Phase separation and the effect of quenched disorder in Pr0.5Sr0.5MnO3

The nature of phase separation in Pr0.5Sr0.5MnO3 has been probed by linear, as well as nonlinear, magnetic susceptibilities and resistivity measurements across the second order paramagnetic to ferromagnetic transition (T-C) and first order ferromagnetic to antiferromagnetic transition (T-N). We found that the ferromagnetic (metallic) clusters, which form at T-C, continuously decrease their size with a decrease in temperature and coexist with non-ferromagnetic (insulating) clusters. These non-ferromagnetic clusters are identified to be antiferromagnetic.
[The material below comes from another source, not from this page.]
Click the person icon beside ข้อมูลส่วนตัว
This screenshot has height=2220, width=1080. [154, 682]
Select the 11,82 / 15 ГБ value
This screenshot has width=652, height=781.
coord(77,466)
It is shown that they do not arise because of the superheating effect of the lower temperature first order transition. This reveals phase coexistence in manganite, around half-doping, encompassing two long-range order transitions. Substitution of quenched disorder (Ga) at Mn-sites promotes antiferromagnetism at the cost of ferromagnetism without adding any magnetic interaction or introducing any significant lattice distortion. Moreover, an increase in disorder decreases the ferromagnetic cluster size and with 7.5% Ga substitution cluster size reduces to the single-domain limit. Resistivity measurements also reveal the phase coexistence identified from the magnetic measurements. It is significant that, an increase in disorder up to 7.5% increases the resistivity of the low temperature antiferromagnetic phase by about four orders.